MEDIAN HOUSEHOLD INCOME
Household incomes are still below their pre-recession levels for both Hispanics and the entire country.
The median household income for Hispanics was $39,005 last year, 9 percent lower than in 2007, a year before the recession, according to the Census Bureau. The U.S. median household income was $51,017 in 2012, down 8 percent from 2007.
BUSINESS OWNERSHIP
Overall, the number of Hispanic-owned businesses is projected to reach 3.16 million this year, a nearly 40 percent increase since 2007, according to a report by the U.S. Hispanic Chamber of Commerce and Geoscape.
While construction and other trades once dominated business startups, the sectors now seeing the fastest growth are technology and professional services firms, according to Javier Palomarez, President and CEO of the U.S. Hispanic Chamber of Commerce.
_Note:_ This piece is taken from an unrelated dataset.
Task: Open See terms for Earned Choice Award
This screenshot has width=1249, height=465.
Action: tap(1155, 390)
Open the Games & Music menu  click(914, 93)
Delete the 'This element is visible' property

And within this segment, businesses owned by Latinas are leading the growth.
“Hispanic women are at the forefront in technology and professional services,” Palomarez said.
HOMEOWNERSHIP RATE
Homeownership has been declining nationally after the housing collapse threw in flux the American dream of owning a home. The Hispanic home ownership rate in the third quarter was 48 percent, up from 46 percent in the second quarter, but well off a peak of 50 percent hit in 2008, according to the Census Bureau. The overall U.S. home ownership was 65 percent in the third quarter.
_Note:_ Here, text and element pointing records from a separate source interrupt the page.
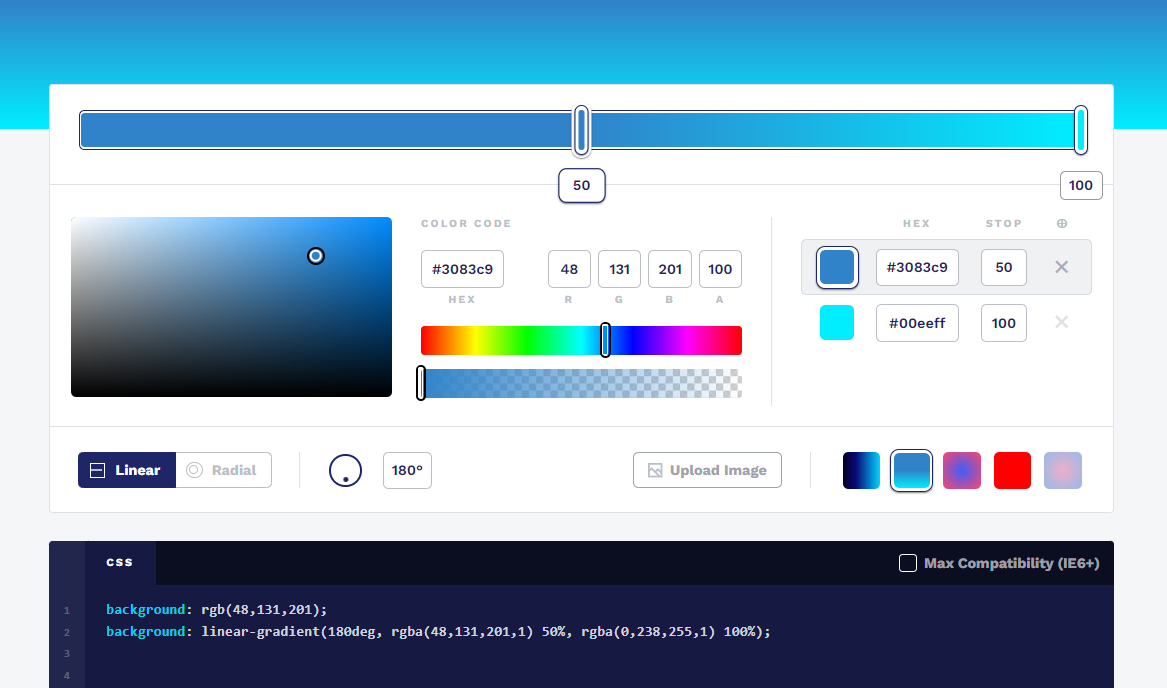Remove the #3083c9 color stop

click(x=1062, y=267)
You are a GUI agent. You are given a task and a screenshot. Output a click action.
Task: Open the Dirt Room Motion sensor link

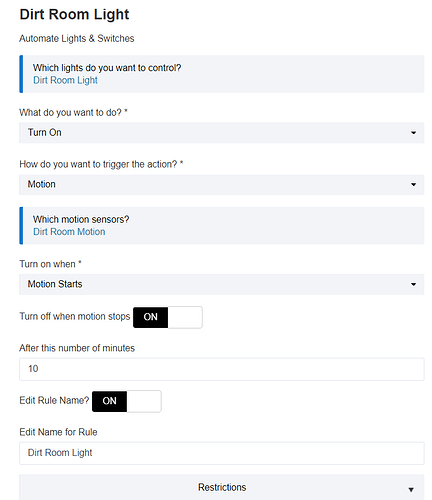coord(69,232)
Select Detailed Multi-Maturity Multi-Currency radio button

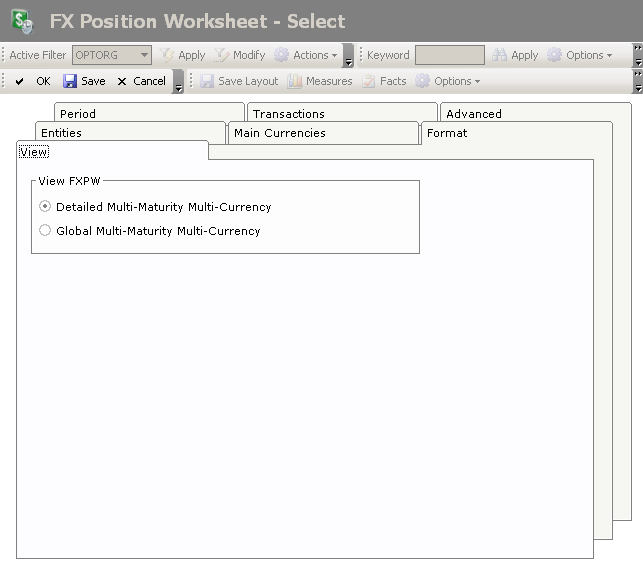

The drop in the share of Hispanics who own their homes is because most families bought houses at the peak of the boom and thus saw the biggest price declines after the crash, said Fernando Ferreira, a real estate and economics professor at the Wharton School at the University of Pennsylvania.
“Those families were deep into negative equity and their mortgages were more than the value of their homes,” Ferreira said. “I don’t think home ownership will increase in the short term because financial constraints are too big and Hispanics are still suffering a few bad effects from the crisis.”
But renting may be a safer bet for some families.
“Renting is a much better option than being a homeowner for families that don’t have stable incomes,” Ferreira said. “Transaction costs are less and it’s much easier to downsize the house.”
An increase in the supply of homes from new construction of multi-family buildings and investors turning previously-owned homes into rental units should stem the tide of rising rents we’ve seen over the past five years, Ferreira said.
POVERTY RATE
The poverty rate among Hispanics ticked down to 26 percent last year from a post-recession high of 27 percent in 2010. Still, this is five percentage points higher than the 2006 low of 21 percent and nearly double America’s poverty rate of 15 percent in 2012.
“These are the groups that may suffer permanent scars,” Kugler said. “The danger is in these households getting stuck in an intergenerational poverty trap.”